Iron-ore producer Vale SA contributed the most to the benchmark’s advance. Brookfield Incorporacoes SA led gains among homebuilders. Airline Gol Linhas Aereas Inteligentes SA climbed to a six-week high, while steelmaker Cia. Siderurgica Nacional SA rose after approving a partial spin-off of Transnordestina Logistica.
The Ibovespa advanced 0.5 percent to 51,507.16 at the close in Sao Paulo. Trading volume was 35 percent below the average of the past 30 days. The real lost 0.9 percent to 2.3604 per dollar at 5:21 p.m. local time. The benchmark gauge fell 27 percent in dollar terms in 2013, its third year of losses, as inflation exceeded policy makers’ target for a third straight year and the central bank raised the benchmark interest rate faster than any other major economy to 10 percent from a record 7.25 percent.
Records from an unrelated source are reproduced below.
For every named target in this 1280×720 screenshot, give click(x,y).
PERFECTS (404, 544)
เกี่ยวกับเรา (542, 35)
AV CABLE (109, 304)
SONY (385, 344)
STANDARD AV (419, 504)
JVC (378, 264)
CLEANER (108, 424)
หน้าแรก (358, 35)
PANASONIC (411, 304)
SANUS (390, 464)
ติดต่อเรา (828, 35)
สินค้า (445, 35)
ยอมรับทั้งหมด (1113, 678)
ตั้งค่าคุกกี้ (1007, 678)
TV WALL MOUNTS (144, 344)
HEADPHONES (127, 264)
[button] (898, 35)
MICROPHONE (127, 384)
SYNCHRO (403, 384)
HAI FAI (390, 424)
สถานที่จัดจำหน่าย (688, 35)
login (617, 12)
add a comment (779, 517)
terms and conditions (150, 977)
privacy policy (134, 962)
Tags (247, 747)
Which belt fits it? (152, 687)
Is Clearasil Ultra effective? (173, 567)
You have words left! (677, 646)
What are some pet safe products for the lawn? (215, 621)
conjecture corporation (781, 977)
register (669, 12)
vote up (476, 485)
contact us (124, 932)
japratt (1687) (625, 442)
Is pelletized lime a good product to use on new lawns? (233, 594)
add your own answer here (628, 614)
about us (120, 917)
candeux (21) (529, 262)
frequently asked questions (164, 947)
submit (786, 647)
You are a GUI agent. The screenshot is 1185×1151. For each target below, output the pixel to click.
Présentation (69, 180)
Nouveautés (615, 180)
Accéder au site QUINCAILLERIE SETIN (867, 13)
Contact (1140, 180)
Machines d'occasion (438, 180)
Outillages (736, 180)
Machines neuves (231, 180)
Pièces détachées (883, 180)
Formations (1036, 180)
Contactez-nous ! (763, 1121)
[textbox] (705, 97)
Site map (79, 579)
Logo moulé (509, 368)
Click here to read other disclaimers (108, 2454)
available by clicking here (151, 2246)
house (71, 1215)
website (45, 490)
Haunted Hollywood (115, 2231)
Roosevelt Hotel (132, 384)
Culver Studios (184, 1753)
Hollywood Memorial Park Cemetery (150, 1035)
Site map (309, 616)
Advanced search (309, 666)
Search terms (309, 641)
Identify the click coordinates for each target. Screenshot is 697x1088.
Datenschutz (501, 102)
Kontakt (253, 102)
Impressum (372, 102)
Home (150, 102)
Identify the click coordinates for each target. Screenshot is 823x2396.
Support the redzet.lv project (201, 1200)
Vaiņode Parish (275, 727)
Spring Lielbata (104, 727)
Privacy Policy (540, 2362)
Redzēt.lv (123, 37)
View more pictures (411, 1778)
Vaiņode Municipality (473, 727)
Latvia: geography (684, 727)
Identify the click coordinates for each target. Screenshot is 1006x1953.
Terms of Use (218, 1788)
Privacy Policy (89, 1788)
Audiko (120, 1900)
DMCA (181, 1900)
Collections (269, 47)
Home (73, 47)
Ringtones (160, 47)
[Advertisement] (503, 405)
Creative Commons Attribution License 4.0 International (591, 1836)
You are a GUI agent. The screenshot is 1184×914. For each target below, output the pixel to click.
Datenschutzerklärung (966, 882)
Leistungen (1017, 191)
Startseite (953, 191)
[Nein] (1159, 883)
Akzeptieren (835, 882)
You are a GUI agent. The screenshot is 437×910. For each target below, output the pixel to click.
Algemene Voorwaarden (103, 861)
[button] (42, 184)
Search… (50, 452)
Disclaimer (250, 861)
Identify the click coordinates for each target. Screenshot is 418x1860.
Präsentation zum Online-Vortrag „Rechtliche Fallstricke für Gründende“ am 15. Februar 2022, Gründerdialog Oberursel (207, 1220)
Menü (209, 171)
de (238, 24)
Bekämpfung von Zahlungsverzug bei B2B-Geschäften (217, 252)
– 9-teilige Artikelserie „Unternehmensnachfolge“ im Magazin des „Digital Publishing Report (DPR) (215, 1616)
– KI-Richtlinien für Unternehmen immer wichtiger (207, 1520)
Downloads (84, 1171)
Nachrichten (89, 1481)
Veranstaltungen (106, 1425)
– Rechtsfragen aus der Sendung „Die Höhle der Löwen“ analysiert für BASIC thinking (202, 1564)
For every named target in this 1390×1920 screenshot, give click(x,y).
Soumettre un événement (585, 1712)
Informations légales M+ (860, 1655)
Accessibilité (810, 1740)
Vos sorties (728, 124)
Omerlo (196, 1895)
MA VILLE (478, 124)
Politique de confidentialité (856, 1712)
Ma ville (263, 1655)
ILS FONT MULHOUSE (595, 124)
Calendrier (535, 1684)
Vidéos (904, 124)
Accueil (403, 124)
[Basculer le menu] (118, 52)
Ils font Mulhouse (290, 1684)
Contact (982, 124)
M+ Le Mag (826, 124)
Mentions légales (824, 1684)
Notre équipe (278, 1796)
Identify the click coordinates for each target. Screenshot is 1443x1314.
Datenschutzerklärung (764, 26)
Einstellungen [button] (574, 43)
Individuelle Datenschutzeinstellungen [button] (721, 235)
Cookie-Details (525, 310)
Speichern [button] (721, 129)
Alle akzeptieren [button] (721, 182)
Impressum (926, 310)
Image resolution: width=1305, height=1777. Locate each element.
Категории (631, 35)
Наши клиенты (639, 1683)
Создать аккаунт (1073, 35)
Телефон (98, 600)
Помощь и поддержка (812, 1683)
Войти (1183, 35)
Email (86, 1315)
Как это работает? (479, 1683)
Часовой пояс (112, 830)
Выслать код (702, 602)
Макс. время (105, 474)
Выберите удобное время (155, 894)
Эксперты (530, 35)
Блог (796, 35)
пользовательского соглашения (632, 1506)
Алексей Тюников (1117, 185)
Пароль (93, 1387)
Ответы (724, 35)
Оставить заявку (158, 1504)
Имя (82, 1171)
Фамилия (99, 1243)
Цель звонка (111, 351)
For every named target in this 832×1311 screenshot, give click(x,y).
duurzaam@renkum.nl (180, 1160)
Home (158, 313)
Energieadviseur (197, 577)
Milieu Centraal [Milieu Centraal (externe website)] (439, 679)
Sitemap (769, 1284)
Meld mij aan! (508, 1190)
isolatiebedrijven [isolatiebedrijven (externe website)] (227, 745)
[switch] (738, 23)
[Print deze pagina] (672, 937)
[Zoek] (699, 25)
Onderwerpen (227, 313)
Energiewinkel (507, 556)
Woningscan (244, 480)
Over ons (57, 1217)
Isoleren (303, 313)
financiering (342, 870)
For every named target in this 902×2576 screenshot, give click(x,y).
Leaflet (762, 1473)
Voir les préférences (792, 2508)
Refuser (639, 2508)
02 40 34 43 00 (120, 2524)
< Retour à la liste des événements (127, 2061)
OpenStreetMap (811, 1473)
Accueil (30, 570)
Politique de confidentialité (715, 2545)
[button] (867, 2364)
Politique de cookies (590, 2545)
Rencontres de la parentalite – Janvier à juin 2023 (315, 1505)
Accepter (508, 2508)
“It’s a cheap market, and it looks like the interest rate cycle is coming to an end,” Christopher Palmer, who oversees about $2.5 billion as the London-based director of global emerging markets at Henderson Global Investors Ltd., said by phone.
Policy makers omitted language from the statement accompanying their most recent interest-rate decision that had signaled additional half-point increases were needed to rein in consumer prices. Inflation unexpectedly accelerated to 5.85 percent in mid-December, above analysts’ 5.74 percent estimate and the 4.5 percent mid-point of the central bank’s target.
Vale rose 1 percent to 32.73 reais. Gol gained 2.7 percent to 10.48 reais. CSN, as Cia. Siderurgica is known, climbed 0.2 percent to 14.38 reais. Brookfield rose 4.5 percent to 1.15 reais.
“We continue our constant fight against high prices,” Rousseff said in a televised speech yesterday, according to the transcript of her remarks. “If we imagine a fair and great country and fight for it, we will have it.”
The prospect of a credit-rating downgrade and presidential elections will add volatility to Brazilian stocks in 2014, Palmer said. Standard & Poor’s and Moody’s Investors Service lowered their outlooks this year on Brazil’s credit rating, which both have at two levels above junk.
“You’ve got a lot of structural inflation, and the government’s finances are deteriorating quickly,” Palmer said. “We’re entering an election year where the actions the government needs to take to bolster financial conditions are exactly the opposite actions which someone looking for re-election is likely to undertake.”
The government budget deficit as a percentage of gross domestic product narrowed to 3 percent last month from 3.4 percent in October, which was the widest since 2009. Net debt to GDP fell in November to 33.9 percent, the lowest for the month since 1997 as the government took in one-time payments of back taxes and oil auction fees.
Brazil’s fiscal performance will continue to improve through next year as revenue increases and the government phases out tax breaks on some consumer goods, Treasury secretary Arno Augustin told reporters in Brasilia on Dec. 27.
The Ibovespa’s 27 percent drop in dollar terms in 2013 compares with loss of 5 percent for the MSCI Emerging Markets index through today. The Standard and Poor’s 500 index has gained 29 percent this year.
Trading volume of stocks in Sao Paulo was 4.08 billion reais today, according to data compiled by Bloomberg. That compares with a daily average of 7.43 billion reais this year, according to data available from the exchange.